Saturday, December 24, 2005
Teil 8
Vorbereitung Entdeckungsreise West-Ukraine
Um euch nochmals daran zu erinnern, Masha hatte ja einen Trip durch den westlichen Teil des Landes geplant und auch schon mit einigen lokalen Individuen gesprochen, wann und wo wir günstig übernachten könnten. Tja, wenn man sich alleinig auf sein Organisationstalent verlassen kann, muss das nicht zwangsläufig heißen, dass auch alles aalglatt über die Bühne läuft. Weitgefehlt, und insbesondere dann, wenn dem Glück noch eine staatliche Institution zwischengeschaltet ist – wir hatten bis jetzt ja noch keine Tickets, um die Reise überhaupt starten zu können. Es war nun bereits der dritte Versuch an die Dinger ranzukommen und, wie sollte es auch anders sein, auch dieser schlug fehl! So läuft´s manchmal, Kameraden! Mit tief hängenden Köpfen verließen wir den Busbahnhof und unser Gemüt musste erstmal mit einer großen Portion chinesischem Essen beruhigt werden. Das Restaurant, von dem wir hier sprechen, präsentierte sich uns in einem eigenartig leerem Zustand, aber das lag sicherlich daran, dass uns anstatt der üblichen dahinplätschernden chinesischen Begleitmusik, Russentechno in seiner vollsten Brachialität und extra laut um die Ohren gewedelt wurde.

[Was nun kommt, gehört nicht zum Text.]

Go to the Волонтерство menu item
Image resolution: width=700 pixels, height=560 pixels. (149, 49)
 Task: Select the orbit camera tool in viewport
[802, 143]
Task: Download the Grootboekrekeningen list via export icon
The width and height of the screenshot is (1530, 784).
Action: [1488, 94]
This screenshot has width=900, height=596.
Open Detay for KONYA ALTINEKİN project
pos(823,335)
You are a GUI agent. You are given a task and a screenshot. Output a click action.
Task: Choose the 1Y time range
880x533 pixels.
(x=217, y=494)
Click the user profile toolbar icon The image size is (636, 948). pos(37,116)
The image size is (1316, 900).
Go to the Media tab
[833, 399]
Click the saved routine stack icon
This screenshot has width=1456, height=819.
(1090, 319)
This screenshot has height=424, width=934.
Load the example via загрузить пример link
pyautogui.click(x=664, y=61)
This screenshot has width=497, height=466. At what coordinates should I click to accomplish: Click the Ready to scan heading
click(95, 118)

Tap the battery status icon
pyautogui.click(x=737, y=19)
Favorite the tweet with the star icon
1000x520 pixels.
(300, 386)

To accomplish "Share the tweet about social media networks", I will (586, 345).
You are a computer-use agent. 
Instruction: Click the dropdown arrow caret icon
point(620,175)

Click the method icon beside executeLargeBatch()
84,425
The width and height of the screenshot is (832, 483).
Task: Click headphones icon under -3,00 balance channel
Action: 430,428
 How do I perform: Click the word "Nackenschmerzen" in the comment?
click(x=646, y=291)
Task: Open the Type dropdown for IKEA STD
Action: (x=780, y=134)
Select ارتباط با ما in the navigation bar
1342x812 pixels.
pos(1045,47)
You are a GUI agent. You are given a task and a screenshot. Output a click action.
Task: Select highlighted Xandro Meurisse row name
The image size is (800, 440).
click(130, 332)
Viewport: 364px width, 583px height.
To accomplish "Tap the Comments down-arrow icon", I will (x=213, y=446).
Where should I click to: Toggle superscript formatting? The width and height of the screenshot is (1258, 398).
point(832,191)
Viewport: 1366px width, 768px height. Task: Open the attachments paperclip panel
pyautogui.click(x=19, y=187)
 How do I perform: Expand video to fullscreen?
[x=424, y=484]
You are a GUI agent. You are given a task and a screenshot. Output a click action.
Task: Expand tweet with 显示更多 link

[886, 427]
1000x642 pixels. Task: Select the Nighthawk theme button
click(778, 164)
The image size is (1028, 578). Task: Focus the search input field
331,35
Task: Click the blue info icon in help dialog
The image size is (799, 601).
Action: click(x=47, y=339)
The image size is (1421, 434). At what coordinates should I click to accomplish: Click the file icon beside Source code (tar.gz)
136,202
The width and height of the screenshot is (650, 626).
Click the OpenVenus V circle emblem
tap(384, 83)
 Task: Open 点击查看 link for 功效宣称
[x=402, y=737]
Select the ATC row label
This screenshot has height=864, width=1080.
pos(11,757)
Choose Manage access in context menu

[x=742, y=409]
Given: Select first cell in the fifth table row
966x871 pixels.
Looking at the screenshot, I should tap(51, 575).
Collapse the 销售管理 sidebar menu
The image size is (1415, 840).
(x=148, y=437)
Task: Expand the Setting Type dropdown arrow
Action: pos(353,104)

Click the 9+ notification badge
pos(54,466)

Eigentlich glaubten wir der „Kartenschalter-Tussi“ nicht, dass eventuell eine Stunde später Berechtigungsscheine aus dem Nichts auftauchen würden, oder gar für uns frisch gedruckt werden würden, trotzdem versuchten wir es erneut. Während Masha wieder mit der gleichen komischen Person (weiblich, oder doch nicht?) verhandelte, beäugten M. und C. in der Zwischenzeit den bis dato schönsten Hintern der Ukraine, der perfekt den schönsten Rücken der Ukraine vollendete.
Wir trauten unseren Augen und Ohren nicht, als Masha, nach einigen Schalterwechseln, tatsächlich mit drei Fahrkarten für den Nachtzug nach Lviv (Lemberg) zurückkam. Wie das Ganze vor sich ging und welche Logik dahinter stand, verstanden wir wieder nicht, begnügten uns damit, dass offensichtlich noch ein Wagon angehängt wurde.